____ Source document
Any support for twelve core AMD processor?

Dr_Skids · April 13, 2010, 3:16pm

Hello PGF users,
I have access to a system with AMD 12-core processors (2 per node).
The compiler is PGI Fortran 10.3.0 (others available). While it is compiling I notice that it is using “-tp istanbul-64” even though I did not ask for it.

I realise the sysadmin on the site provide a wrapper for users that should set the target processor. However, I thought it would be set to something like “magny-cours”.

Is the istanbul target still valid (the 12-cores are two hex-core dies anyway)?
Is there a “magny-cours” or will it be mc12 ? If so will there truly be any difference in performance? What can the compiler do different to the istanbul optimisations?

cheers,

Dr. Skids

MatColgrove · April 13, 2010, 3:38pm

Hi Dr.Skids,

A Magny-Cours uses two Istabul hex-cores so from the compiler perspective is the same architecture. The optimizations would be the same for both.

When benchmarking a Magny-Cours system, the main issue I found is memory binding. The two Istabuls each have their own memory node which is different from most systems. So the first time I ran parallel code my time was about half of the expected time because I was binding thinking that it had one node per socket. Use “numactl --hardware” to see the core to memory node mapping.
________
____ Collected material
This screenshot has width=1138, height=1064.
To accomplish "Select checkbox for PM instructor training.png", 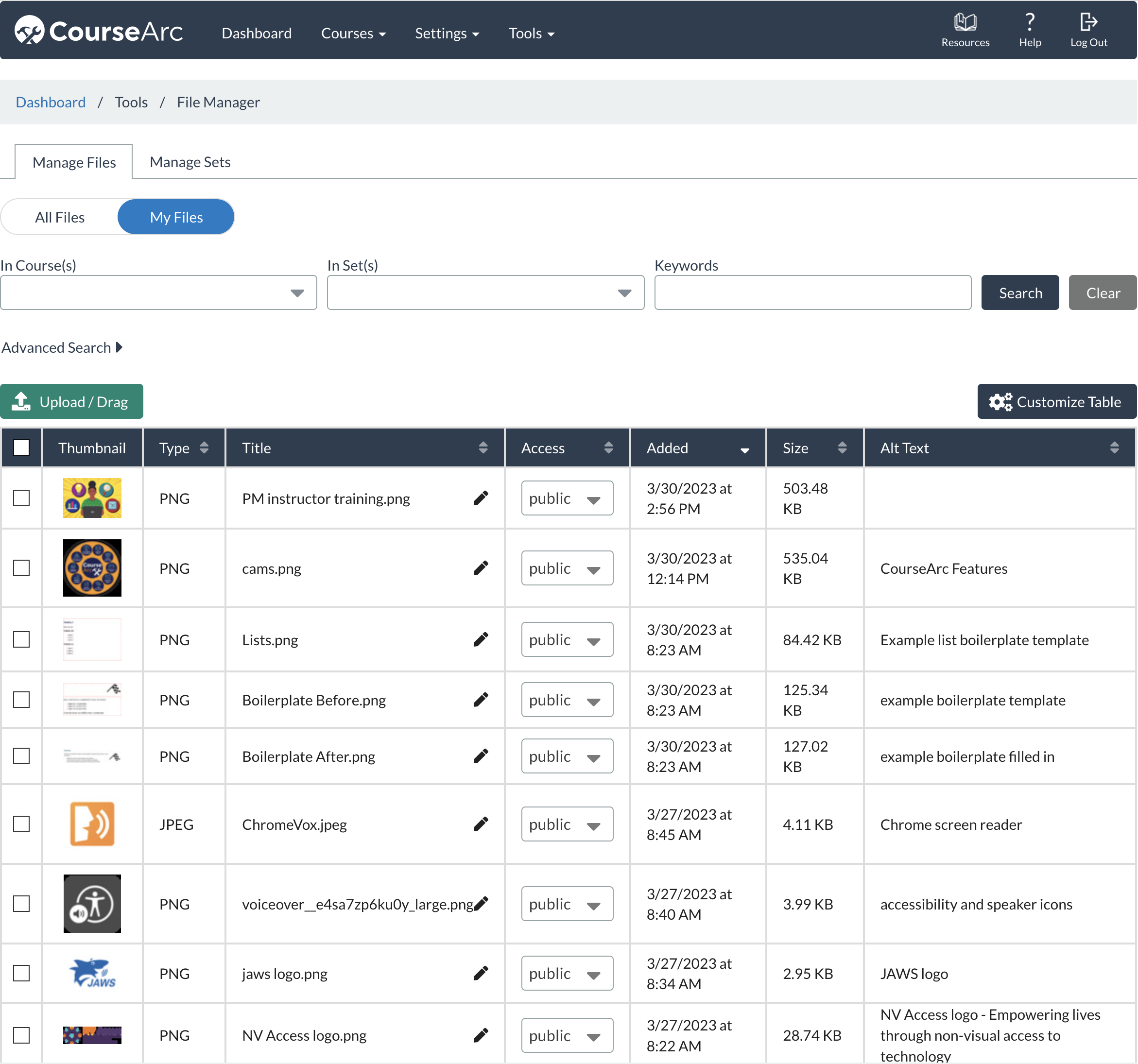I will pos(21,498).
________
Stated problem 1 | Please set down the stretch of the forum thread on 12-core AMD processors from "Any support for" through "the istanbul optimisations?".
Stated problem 2 |
Answer these questions from the forum thread on 12-core AMD processors, one answer per line:
(a) Which compiler and version does Dr_Skids name?
(b) Which target option does the compiler apply without being asked?
(c) Which command does MatColgrove suggest for viewing the core to memory node mapping?
Stated problem 3 | Extend the forum thread on 12-core AMD processors past its final sentence.

Written reply 1 |
Any support for twelve core AMD processor?

Dr_Skids · April 13, 2010, 3:16pm

Hello PGF users,
I have access to a system with AMD 12-core processors (2 per node).
The compiler is PGI Fortran 10.3.0 (others available). While it is compiling I notice that it is using “-tp istanbul-64” even though I did not ask for it.

I realise the sysadmin on the site provide a wrapper for users that should set the target processor. However, I thought it would be set to something like “magny-cours”.

Is the istanbul target still valid (the 12-cores are two hex-core dies anyway)?
Is there a “magny-cours” or will it be mc12 ? If so will there truly be any difference in performance? What can the compiler do different to the istanbul optimisations?

Written reply 2 |
(a) PGI Fortran 10.3.0
(b) "-tp istanbul-64"
(c) "numactl --hardware"

Written reply 3 |
Mat

Dr_Skids · April 23, 2010, 9:49am

Hi PG support,
just a further question:

as these hex-cores are Istanbul should I use -mp=numa or nonuma?

What is the difference between these options?

(I believe it was mainly to do with libnuma availability in the OS)

So perhaps just using “-mp” with no flag is best?

Dr. Skids

MatColgrove · April 23, 2010, 8:01pm

Hi Dr.Skids,

The default for “-mp” is to use NUMA (-mp=numa) and I would recommend using it on Mangy-Cours. NUMA will attempt to place each thread’s data on the memory node associated with the core it’s running on. Without NUMA, the memory may be allocated on any of the memory nodes.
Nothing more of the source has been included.